At the memorial for former ANC deputy secretary-general Jessie Duarte in July 2022 former president Thabo Mbeki got impatient and reminded mourners that Ramaphosa had said there would be a social compact in 100 days but that nothing had happened: “There is no national plan to address these challenges of poverty, unemployment, inequality. It does not exist.”
After spending 90 minutes with him soon afterwards, it was clear how passionate he was on the issue. I wrote on this page that the government was so clueless it should ask Mbeki to develop a social compact. Seven years after Ramaphosa first talked about the need for a social compact, there is still no plan. There have been no stakeholder meetings or activities to develop a social compact.
We can only speculate why a president who made this his signature pledge has done nothing to achieve it. Or why someone would want to be SA president for so long and not have a plan for the economy when he ticks it off his bucket list. Over the past few years Mbeki has championed the need for a national dialogue to develop a compact and mobilised the foundations of struggle icons and former president FW De Klerk towards the cause. A week ago he gave me his analysis of SA’s economic challenges.

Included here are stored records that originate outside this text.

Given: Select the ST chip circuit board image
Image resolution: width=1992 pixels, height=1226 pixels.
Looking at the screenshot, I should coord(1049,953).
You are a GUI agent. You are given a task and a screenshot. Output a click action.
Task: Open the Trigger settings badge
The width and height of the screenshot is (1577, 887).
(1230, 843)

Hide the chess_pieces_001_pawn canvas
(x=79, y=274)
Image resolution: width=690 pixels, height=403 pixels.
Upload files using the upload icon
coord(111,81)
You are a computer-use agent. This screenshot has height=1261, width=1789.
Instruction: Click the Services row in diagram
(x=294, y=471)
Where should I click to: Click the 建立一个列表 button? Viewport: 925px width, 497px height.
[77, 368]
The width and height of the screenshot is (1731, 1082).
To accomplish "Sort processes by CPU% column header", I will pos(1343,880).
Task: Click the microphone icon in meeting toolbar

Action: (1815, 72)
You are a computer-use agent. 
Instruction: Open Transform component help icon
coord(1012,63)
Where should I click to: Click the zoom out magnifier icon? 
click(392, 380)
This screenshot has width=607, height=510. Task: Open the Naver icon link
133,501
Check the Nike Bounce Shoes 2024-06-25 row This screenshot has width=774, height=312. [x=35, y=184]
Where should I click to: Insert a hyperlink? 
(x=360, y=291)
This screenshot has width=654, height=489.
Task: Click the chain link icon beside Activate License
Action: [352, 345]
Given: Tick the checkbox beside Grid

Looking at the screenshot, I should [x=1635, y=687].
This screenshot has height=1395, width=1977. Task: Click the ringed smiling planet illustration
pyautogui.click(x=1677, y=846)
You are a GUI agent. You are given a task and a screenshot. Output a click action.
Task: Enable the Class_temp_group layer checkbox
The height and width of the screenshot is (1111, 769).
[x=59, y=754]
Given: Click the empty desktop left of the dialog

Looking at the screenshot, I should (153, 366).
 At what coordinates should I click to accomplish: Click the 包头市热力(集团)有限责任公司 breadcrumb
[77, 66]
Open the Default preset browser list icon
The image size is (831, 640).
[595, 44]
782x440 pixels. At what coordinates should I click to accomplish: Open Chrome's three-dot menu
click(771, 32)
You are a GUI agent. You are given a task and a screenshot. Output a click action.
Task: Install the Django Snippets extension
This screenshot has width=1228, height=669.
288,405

In his 2025 state of the nation address Ramaphosa called for a national dialogue, but nothing happened until two weeks ago, when he said: “It is an opportunity to forge a new social compact for the development of our country, a compact that will unite all South Africans, with clear responsibilities for different stakeholders.” I sense a hesitancy from the presidency about the process, possibly because it will become a referendum on Ramaphosa’s dismal economic record during “seven wasted years”.
Annual average GDP growth during former president Jacob Zuma’s “nine wasted years” was four times higher. Like the Zondo commission, there will be budget overruns and delays. The Ramaphosa presidency and the government of neoliberal unity will not last their full terms, but we do not know which will unravel first. In the meantime there will be low GDP growth and soaring unemployment as the Treasury chases larger primary budget surpluses and the Reserve Bank targets 3% inflation.
The dialogue will be like a distraction to pacify a restless, rebellious and polarised nation. With Ramaphosa on his way out at some stage, there will be no social compact when he eventually departs. But I am scared because deputy president Paul Mashatile also has no clue what he will do to get the economy out of its worst post-apartheid crisis if he becomes president.
• Gqubule is an adviser on economic development and transformation.